Socrate è senza dubbio, tra i grandi personaggi della tradizione del pensiero occidentale, una delle figure più misteriose e affascinanti. La atopia di Socrate, come la definisce Alcibiade nel Simposio di Platone, cioè quella sua stranezza percepita da tutti come un essere fuori posto (a-topos), o privo di luogo, o forse semplicemente come un essere fuori dal comune, non solo ha colpito i suoi contemporanei e influenzato in modo decisivo il corso della filosofia successiva (non è un caso che oltre a Platone, suo allievo diretto, all’insegnamento di Socrate si siano variamente richiamate scuole filosofiche di orientamento molto diverso, dai Cinici alla scuola Megarica e Cirenaica), ma è testimoniata in fondo anche in quella decisione quasi incomprensibile di non sottrarsi alla condanna a morte. E certo la morte di Socrate rappresenta una specie di cesura mitica, il segno fondatore di un distacco sempre possibile e presupposto tra la città e la filosofia. Il fascino e il mistero dell’individuo atopos sono poi nutriti da un altro elemento essenziale, come tutti sanno, cioè la decisione di non scrivere nulla, di affidare solo alla parola vivente, alla relazione dialogica con gli interlocutori, la propria azione filosofica. Ogni tentativo di ricostruzione del pensiero e dell’individualità di Socrate deve dunque passare attraverso le testimonianze, per nulla univoche o neutre, degli scritti di chi fu variamente a contatto con lui.

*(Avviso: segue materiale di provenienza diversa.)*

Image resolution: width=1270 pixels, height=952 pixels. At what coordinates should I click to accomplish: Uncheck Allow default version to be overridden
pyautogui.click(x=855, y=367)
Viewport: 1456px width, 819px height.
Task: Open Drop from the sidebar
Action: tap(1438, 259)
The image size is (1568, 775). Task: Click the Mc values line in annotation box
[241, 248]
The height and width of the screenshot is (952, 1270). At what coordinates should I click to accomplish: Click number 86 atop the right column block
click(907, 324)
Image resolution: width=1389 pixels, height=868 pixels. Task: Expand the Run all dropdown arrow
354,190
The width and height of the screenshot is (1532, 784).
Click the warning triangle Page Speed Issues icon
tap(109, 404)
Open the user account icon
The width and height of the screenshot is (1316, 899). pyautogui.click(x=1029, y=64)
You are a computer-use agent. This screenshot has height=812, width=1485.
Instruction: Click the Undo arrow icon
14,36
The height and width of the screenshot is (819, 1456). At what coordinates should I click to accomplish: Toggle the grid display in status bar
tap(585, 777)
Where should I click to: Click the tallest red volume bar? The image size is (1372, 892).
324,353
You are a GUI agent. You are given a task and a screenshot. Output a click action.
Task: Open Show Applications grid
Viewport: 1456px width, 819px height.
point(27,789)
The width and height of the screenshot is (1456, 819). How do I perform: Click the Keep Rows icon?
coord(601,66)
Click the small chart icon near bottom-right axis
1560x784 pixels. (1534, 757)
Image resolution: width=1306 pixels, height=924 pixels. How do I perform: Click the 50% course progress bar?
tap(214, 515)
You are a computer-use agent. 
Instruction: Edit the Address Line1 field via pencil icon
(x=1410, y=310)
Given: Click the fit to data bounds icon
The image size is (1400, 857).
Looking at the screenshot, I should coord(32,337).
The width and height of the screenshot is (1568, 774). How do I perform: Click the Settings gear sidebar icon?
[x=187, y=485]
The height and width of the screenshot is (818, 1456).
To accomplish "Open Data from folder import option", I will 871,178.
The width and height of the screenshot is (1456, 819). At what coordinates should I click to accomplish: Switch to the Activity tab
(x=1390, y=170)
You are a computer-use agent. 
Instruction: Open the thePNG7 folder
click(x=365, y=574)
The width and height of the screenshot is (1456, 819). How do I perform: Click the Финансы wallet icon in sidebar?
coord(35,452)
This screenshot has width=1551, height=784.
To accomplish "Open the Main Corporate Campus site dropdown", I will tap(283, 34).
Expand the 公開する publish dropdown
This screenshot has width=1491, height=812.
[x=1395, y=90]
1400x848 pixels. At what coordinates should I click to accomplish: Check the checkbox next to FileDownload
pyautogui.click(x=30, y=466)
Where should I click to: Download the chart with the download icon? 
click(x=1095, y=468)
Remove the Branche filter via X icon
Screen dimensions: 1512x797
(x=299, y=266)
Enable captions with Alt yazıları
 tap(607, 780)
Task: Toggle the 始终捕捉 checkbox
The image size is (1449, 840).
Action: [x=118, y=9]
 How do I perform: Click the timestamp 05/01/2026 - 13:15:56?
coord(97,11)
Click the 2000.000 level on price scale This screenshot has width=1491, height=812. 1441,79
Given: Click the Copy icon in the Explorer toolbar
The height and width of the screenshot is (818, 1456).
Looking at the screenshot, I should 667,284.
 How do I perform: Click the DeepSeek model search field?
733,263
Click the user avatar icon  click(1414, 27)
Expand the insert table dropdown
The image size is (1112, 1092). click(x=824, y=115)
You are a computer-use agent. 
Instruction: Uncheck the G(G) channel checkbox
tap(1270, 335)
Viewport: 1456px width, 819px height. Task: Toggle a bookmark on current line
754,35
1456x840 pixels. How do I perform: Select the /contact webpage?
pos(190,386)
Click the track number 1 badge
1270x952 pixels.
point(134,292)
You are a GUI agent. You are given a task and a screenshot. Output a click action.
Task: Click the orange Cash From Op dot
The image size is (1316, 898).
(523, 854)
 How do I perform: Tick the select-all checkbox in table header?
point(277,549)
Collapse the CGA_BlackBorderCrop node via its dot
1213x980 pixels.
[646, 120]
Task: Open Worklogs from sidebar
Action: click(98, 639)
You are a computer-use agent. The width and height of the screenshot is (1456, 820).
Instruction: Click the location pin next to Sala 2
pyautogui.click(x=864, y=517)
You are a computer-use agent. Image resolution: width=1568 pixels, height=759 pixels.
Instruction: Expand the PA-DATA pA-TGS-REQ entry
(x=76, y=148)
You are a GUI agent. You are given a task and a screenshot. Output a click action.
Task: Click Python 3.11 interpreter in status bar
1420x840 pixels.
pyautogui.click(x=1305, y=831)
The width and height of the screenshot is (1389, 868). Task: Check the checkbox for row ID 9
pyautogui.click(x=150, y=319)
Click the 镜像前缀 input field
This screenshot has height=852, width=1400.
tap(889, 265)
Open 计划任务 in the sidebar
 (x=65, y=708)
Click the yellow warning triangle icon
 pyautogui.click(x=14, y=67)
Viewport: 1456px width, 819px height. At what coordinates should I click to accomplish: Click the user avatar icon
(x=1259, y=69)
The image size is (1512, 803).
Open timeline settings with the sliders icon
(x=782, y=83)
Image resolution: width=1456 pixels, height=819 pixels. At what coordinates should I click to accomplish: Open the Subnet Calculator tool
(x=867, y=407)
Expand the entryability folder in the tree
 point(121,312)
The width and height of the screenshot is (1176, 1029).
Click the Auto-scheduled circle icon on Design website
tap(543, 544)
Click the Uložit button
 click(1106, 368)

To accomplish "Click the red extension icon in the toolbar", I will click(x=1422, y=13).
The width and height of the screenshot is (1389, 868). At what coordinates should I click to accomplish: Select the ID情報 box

Maria Michela Sassi, nella sua godibile e vivace Indagine su Socrate, è interessata al Socrate persona, filosofo e cittadino. Il metodo usato è proprio quello di un’indagine, che deve districarsi tra documenti disponibili e noti, tra tracce indirette, indizi, e che deve saper leggere anche tra le righe, sempre indicando le poste in gioco di determinate letture. L’autrice costruisce dunque la sua indagine su alcuni nuclei di investigazione capaci di restituire il senso della personalità e dell’azione di Socrate. Un bell’esempio è dato dal capitolo sulla sua “eccezione fisiognomica”. Socrate non solo è visto come un tipo bizzarro, ma è anche brutto. Proprio all’apice di una cultura, quella ateniese, che si rappresenta come amante della bellezza e che lega indissolubilmente il bello al buono, Socrate spiazza per il suo stesso aspetto, che contesta quell’ideologia dominante pacificatrice e certamente disloca il tema della bellezza ad un altro livello. Del resto questa riproblematizzazione della bellezza non sfugge ai suoi contemporanei. La persona di Socrate viene paragonata sia alle statuine dei Sileni, che sono esteriormente brutte, ma che possono essere aperte e hanno al loro interno immagini divine, sia al satiro Marsia, addirittura ripugnante, ma letteralmente capace di incantare le persone.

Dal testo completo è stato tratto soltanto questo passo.